Silent initial conditions for cosmological perturbations with a change of space-time signature

TL;DR

This paper explores silent initial conditions for cosmological perturbations at the early Universe's Lorentzian-Euclidean transition, proposing a decoupled, uncorrelated state that could lead to a scale-invariant spectrum.

Contribution

It introduces the concept of silent initial conditions at the Lorentzian-Euclidean transition, analyzing their implications for cosmological perturbations and spectrum formation.

Findings

Support for white noise initial conditions from Euclidean vacuum analysis

Silent initial conditions may originate from loop-deformations of Poincaré algebra

Conversion to scale-invariant spectrum is possible from silent initial states

Abstract

Recent calculations in loop quantum cosmology suggest that a transition from a Lorentzian to an Euclidean space-time might take place in the very early Universe.
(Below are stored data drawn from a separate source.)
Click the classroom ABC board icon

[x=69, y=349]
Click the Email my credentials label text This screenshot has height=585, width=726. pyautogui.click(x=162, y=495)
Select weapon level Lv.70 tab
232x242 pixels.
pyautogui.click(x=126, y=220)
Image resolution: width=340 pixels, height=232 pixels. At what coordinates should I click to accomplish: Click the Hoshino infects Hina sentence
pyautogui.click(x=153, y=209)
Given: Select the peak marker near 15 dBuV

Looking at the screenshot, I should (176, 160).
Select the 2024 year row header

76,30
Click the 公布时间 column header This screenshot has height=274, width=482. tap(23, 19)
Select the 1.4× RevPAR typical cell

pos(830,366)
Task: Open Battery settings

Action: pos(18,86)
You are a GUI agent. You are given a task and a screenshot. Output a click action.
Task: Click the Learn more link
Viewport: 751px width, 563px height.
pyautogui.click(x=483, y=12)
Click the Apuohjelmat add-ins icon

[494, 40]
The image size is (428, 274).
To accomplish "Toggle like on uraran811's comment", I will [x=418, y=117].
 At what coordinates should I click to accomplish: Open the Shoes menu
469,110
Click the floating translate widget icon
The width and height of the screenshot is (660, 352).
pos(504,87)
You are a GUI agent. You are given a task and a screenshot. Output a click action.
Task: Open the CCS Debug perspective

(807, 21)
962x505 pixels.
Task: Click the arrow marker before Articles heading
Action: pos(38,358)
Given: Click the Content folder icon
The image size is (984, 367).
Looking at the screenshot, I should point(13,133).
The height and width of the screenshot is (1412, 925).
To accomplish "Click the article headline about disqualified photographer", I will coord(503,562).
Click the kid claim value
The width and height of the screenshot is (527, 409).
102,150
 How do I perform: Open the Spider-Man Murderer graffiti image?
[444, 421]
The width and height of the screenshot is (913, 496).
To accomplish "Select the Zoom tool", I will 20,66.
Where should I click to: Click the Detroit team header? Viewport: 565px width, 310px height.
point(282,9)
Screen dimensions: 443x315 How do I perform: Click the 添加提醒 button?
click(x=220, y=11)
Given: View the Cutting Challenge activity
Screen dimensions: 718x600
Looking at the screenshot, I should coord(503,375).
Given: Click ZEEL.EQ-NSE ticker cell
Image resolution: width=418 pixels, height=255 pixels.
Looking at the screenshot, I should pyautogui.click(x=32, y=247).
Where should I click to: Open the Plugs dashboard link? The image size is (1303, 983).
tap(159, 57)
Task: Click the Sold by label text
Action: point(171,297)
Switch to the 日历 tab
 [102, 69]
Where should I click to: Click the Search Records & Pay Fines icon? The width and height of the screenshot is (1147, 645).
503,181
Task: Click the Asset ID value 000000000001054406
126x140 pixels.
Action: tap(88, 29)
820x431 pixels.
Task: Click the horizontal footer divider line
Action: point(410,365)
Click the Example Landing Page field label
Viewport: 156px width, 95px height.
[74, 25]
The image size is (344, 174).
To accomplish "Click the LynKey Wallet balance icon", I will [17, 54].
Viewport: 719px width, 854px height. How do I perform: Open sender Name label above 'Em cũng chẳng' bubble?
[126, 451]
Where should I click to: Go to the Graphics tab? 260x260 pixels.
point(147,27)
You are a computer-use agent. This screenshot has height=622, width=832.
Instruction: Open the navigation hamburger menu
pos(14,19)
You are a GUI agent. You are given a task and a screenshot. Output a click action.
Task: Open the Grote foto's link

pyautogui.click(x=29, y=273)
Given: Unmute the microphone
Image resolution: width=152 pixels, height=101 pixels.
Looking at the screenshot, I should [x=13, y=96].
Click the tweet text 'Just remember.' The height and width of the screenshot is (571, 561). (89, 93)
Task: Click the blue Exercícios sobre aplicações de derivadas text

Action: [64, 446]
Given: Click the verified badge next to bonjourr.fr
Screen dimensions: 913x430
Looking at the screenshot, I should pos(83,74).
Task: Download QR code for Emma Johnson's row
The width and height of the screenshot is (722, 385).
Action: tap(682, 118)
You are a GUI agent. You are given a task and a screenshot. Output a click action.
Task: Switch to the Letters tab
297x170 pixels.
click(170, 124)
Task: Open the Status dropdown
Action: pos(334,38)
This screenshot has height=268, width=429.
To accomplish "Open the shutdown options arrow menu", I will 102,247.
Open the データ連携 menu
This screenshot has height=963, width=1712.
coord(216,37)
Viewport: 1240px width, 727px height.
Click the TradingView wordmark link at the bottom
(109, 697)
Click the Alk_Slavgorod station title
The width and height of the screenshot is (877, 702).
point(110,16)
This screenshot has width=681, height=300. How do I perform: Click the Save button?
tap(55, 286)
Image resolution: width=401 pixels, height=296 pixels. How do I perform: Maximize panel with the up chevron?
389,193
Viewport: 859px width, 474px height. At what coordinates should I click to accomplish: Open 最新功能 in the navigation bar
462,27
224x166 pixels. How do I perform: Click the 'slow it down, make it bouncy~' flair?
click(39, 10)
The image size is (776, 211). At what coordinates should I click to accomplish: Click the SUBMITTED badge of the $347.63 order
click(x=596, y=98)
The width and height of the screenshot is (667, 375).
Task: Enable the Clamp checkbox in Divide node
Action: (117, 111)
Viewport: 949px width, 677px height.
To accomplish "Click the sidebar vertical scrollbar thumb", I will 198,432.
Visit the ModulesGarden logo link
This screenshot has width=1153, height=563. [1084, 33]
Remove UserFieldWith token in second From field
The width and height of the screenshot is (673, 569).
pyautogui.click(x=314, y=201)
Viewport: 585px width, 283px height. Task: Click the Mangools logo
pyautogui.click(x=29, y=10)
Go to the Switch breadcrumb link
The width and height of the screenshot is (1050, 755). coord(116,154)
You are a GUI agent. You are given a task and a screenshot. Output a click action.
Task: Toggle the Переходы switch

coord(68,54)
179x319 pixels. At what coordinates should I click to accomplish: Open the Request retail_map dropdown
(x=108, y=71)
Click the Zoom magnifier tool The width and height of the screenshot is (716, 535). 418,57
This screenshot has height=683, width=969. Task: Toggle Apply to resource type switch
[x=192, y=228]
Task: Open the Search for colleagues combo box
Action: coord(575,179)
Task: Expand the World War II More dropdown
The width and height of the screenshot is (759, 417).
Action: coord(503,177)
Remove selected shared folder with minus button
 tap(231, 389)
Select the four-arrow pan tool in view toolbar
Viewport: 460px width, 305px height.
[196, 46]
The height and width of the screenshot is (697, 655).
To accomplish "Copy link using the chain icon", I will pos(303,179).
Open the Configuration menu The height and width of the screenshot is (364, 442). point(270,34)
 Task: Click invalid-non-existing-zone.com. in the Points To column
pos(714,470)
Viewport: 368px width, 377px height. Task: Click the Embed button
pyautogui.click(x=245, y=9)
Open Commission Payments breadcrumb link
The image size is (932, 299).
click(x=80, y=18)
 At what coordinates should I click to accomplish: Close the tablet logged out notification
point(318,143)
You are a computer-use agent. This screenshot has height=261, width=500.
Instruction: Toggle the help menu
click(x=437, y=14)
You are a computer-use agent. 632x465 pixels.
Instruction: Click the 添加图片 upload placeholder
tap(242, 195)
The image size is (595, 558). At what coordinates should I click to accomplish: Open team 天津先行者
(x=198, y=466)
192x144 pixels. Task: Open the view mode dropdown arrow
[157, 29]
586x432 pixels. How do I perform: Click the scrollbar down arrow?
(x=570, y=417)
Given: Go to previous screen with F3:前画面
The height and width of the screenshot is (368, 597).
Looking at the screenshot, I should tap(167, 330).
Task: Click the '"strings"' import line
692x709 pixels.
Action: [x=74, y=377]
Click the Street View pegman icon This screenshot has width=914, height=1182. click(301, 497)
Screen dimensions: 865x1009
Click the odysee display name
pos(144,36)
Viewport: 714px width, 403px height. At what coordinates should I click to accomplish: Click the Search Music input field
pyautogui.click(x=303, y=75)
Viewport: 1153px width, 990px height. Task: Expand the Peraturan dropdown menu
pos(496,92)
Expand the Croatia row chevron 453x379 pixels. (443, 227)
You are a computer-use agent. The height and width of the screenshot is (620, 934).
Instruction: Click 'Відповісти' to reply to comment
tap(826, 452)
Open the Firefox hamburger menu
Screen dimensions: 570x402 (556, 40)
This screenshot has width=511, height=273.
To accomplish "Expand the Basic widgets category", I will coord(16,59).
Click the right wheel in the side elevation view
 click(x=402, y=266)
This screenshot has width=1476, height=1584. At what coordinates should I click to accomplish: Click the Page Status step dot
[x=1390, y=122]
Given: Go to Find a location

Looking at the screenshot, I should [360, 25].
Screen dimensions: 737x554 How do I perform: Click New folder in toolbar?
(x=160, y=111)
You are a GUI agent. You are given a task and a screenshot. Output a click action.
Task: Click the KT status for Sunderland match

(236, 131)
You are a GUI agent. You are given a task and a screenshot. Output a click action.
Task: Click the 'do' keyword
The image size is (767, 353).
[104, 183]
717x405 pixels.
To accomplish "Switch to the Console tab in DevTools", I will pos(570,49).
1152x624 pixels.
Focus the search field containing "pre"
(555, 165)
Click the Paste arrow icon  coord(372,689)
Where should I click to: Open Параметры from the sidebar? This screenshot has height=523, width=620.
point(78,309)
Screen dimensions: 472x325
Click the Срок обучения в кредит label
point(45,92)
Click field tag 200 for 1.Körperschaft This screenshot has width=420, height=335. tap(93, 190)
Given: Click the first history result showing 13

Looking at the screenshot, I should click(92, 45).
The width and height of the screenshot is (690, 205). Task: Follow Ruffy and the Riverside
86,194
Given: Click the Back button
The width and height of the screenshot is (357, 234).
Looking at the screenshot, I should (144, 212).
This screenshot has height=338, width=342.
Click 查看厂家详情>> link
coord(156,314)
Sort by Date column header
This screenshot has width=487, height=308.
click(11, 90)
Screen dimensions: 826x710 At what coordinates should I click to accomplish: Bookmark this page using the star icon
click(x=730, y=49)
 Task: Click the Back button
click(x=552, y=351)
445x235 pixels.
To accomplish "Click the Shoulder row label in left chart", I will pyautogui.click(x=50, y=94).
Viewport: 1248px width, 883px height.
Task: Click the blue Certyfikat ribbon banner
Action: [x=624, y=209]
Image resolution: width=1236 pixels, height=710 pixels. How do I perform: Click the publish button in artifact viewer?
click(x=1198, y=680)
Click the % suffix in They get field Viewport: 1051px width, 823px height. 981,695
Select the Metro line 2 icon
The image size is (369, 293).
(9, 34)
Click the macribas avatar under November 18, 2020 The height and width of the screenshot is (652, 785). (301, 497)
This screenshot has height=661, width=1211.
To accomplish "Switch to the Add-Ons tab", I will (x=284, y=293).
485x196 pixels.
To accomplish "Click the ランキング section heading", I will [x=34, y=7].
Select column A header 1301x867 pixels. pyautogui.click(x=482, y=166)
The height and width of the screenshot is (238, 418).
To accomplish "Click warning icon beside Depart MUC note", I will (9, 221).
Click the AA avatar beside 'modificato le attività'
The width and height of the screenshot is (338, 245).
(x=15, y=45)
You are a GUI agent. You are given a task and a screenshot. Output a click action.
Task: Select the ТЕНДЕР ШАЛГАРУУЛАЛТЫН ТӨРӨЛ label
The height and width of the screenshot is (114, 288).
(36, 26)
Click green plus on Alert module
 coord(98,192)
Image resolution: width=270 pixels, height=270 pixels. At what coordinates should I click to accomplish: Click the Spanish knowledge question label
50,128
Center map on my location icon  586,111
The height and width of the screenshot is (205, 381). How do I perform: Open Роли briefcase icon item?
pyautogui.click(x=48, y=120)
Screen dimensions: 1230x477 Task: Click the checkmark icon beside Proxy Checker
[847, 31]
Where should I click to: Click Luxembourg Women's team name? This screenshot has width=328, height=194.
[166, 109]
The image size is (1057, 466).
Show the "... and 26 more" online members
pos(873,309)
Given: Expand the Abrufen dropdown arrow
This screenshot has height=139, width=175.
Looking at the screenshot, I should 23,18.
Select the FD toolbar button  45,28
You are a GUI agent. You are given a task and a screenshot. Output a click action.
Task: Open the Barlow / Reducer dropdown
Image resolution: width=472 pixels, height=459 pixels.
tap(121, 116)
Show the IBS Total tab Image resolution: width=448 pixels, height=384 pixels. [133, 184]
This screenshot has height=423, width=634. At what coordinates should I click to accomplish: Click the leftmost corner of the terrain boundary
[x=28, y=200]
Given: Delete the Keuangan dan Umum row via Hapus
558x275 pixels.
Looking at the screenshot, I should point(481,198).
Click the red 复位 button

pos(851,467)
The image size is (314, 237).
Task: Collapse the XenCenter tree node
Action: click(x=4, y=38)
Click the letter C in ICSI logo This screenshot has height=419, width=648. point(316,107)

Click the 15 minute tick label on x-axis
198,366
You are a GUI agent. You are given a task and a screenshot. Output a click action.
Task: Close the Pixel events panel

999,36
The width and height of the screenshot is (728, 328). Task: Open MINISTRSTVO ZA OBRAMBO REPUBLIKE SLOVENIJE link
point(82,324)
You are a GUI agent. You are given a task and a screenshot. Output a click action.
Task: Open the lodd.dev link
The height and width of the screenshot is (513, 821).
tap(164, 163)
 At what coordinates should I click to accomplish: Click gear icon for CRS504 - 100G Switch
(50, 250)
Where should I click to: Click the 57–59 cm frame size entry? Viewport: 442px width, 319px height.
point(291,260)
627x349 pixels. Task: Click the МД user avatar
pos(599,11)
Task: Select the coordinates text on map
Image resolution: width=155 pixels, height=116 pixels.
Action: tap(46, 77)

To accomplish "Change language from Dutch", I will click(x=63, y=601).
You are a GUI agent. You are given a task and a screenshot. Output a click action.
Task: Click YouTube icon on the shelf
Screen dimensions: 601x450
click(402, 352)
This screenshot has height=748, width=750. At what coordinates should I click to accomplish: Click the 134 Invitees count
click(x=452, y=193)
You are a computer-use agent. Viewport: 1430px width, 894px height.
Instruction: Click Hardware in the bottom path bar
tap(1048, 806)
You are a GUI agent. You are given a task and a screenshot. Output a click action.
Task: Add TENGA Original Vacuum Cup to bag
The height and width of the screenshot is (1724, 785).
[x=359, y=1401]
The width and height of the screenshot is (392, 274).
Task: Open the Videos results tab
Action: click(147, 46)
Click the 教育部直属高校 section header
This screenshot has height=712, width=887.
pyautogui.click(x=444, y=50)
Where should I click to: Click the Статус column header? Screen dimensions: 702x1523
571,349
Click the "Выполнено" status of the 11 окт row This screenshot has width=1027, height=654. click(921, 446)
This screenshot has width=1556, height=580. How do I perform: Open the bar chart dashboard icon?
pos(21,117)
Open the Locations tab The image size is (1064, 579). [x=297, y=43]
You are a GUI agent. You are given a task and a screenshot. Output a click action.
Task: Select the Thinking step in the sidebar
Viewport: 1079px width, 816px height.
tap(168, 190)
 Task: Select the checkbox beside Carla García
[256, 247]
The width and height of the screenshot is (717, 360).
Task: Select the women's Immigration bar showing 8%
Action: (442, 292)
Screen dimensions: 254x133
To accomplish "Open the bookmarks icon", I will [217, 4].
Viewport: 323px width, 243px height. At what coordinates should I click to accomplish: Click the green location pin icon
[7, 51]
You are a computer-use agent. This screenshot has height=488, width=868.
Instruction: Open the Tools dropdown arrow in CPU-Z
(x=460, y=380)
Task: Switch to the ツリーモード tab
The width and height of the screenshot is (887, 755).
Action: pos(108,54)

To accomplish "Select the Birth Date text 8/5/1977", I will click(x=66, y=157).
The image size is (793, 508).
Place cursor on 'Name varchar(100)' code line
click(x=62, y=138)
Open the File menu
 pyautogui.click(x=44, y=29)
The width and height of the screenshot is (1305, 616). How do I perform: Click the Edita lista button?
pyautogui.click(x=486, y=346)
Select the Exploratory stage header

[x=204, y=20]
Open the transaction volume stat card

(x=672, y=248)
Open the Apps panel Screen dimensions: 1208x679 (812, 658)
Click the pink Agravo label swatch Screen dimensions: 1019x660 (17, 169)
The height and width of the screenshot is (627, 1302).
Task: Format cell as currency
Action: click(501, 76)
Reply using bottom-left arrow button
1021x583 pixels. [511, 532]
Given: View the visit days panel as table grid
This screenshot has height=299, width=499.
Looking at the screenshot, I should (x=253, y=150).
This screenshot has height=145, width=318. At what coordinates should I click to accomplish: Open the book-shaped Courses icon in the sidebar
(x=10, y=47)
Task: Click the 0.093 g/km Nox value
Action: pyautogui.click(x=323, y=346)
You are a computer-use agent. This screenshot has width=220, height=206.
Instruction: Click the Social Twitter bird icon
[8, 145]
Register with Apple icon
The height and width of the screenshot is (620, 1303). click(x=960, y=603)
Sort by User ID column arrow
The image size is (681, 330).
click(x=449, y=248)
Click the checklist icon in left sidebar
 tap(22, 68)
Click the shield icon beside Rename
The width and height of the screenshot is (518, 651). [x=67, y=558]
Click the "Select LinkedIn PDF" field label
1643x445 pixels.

The transition point leads to a state of silence, characterized by a vanishing speed of light. This behavior can be interpreted as a decoupling of different space points, similar to the one characterizing the BKL phase. In this study, we address the issue of imposing initial conditions for the cosmological perturbations at the transition point between the Lorentzian and Euclidean phases. Motivated by the decoupling of space points, initial conditions characterized by a lack of correlations are investigated. We show that the "white noise" gains some support from analysis of the vacuum state in the deep Euclidean regime. Furthermore, the possibility of imposing the silent initial conditions at the trans-Planckian surface, characterized by a vanishing speed for the propagation of modes with wavelengths of the order of the Planck length, is studied. Such initial conditions might result from a loop-deformations of the Poincar\'e algebra. The conversion of the silent initial power spectrum to a scale-invariant one is also examined.